Felix Wintle: Hi, Emma.
Wall: So can the S&P keep on going?
Wintle: Well, we think so, very much so and the reason for that is, yes, we are all-time highs. But when you measure – when you look at the fundamentals of the market today and measured against the previous cycle highs, which is 2007 and 2000, you see a picture which gives you great comfort that it is sustainable. So we’re at a cheaper P/E, for one, but much more importantly, today you've got a broad set of leadership. So if you go back to 2000, that was all tech; 34% of the S&P was tech. If you've got a rally based on one sector, it's pretty unsustainable, and obviously tech boom…
Wall: It was.
Wintle: It was, exactly. Tech boom became tech bust. Then you had '07, which was all about commodities, massive boom market in commodities and we all that know that commodity boom markets always end, because they are ultimately cyclical and commodities aren’t really an asset class. They are just stuff which is going up because the price is going up. So you had commodity boom, but also massive credit boom. So, the housing market, the States went crazy. Again, sort of it was all based on a massive credit bubble and a huge commodity bubble, which is clearly not sustainable and we all know that…
Wall: Global recession, yeah.
Wintle: Right. Today you've got a completely different picture. You've got commodities, for one, falling quite dramatically, so gold, oil, copper, you name it, all the agricultural commodities as well. So that’s quite positive. But you've got leadership from financials, you've got leadership from industrials, you've got leadership from healthcare, consumer discretionary; all the sort of sectors which you want to see leading a sustainable recovery.

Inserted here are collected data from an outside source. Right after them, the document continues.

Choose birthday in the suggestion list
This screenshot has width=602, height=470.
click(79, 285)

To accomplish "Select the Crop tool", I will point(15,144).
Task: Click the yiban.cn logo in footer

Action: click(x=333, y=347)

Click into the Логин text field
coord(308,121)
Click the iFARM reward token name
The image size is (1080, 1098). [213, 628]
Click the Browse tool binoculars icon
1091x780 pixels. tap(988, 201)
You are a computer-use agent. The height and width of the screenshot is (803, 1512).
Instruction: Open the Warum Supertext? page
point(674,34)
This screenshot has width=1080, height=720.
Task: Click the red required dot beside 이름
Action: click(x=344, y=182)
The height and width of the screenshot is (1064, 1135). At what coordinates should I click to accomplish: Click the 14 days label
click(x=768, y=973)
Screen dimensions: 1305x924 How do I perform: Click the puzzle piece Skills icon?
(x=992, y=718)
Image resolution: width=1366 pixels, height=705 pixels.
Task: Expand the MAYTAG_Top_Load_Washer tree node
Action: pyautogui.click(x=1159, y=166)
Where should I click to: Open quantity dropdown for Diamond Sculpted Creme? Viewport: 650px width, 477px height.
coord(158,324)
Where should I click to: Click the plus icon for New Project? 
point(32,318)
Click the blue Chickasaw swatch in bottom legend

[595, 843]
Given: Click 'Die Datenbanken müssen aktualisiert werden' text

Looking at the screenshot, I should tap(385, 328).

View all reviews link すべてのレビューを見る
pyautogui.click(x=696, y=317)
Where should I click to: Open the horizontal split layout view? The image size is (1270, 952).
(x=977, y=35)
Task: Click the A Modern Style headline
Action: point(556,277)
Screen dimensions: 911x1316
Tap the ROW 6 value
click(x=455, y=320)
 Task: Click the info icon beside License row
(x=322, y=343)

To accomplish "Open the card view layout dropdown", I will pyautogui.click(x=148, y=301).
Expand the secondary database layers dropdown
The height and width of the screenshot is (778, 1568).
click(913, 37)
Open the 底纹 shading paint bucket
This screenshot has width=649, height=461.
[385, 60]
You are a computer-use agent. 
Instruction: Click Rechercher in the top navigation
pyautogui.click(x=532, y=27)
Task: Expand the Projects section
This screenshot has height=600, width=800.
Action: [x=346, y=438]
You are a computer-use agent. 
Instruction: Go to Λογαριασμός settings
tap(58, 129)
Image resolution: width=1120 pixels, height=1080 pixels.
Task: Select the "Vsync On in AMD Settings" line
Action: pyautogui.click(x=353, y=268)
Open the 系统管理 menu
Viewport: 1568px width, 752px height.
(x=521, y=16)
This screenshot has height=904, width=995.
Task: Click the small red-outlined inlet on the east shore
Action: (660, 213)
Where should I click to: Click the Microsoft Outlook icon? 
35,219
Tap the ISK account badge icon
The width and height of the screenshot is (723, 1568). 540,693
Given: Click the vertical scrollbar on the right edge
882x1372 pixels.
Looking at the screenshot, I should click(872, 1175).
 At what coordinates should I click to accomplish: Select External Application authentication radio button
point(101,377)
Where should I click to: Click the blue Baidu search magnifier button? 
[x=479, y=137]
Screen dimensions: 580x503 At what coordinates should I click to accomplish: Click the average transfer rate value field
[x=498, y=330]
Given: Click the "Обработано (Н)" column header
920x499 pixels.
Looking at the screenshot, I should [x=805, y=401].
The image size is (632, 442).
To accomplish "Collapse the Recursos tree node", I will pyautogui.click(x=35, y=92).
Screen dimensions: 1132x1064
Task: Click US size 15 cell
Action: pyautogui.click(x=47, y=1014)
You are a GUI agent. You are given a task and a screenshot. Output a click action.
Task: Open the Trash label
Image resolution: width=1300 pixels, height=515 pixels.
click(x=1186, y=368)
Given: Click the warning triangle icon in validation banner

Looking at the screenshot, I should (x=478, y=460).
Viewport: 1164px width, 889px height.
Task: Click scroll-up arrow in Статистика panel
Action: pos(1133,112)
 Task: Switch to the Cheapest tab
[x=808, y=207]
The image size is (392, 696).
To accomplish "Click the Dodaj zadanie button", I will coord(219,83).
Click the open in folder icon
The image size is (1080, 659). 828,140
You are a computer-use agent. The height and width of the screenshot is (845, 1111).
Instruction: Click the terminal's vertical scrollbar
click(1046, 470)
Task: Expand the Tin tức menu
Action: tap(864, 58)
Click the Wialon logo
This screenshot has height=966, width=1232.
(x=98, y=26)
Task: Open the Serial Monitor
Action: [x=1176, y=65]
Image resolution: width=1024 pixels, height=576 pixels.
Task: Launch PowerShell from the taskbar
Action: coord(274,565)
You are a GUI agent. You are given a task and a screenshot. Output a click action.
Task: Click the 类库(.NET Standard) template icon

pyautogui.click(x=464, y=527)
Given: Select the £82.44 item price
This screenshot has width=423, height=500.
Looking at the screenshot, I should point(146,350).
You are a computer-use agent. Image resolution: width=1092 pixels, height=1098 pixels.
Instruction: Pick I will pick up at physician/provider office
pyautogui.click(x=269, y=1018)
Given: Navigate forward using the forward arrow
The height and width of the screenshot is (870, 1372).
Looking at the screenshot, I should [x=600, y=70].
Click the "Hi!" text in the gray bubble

Added to that, you've got historically low levels of leverage. So all the advancements that the stocks have made and the index has made have been on no leverage. So it's not like in the old days in '07, where people were just borrowing money to spend. That’s just not happening today. Bank lending is conspicuous by its absence. So that makes us feel very good about where the market is and we feel very confident – I mean, we’re a whisker away from 1,800. I don’t think many commentators would have expected that at the beginning of this year. So the market has taken many people by surprise and I think it's going to continue to do so next year and in the out years.
It’s important to remember also, are people – is being long the equity market and consensus long. Is everyone in the equity trade? I think the answer to that is absolutely no. I think there’s a lot of space. I mean, back again in '07 and 2000 – I mean, back in 2000, I was an assistant fund manager back then, and I remember the phone was ringing off the hook, people just wanted to buy tech funds. In '07 people just wanted to buy commodity funds. Today, people are thinking about maybe I will sell some bonds, maybe I'll buy some blue chips. There is no crazy rush to get into equities, yet we're above the levels we were up previously. So every way, every which way you dice it, I think the market looks in extremely good health.
Wall: Felix, thank you very much.
Wintle: My pleasure. Thank you, Emma.
Wall: This is Emma Wall for Morningstar. Thank you for watching.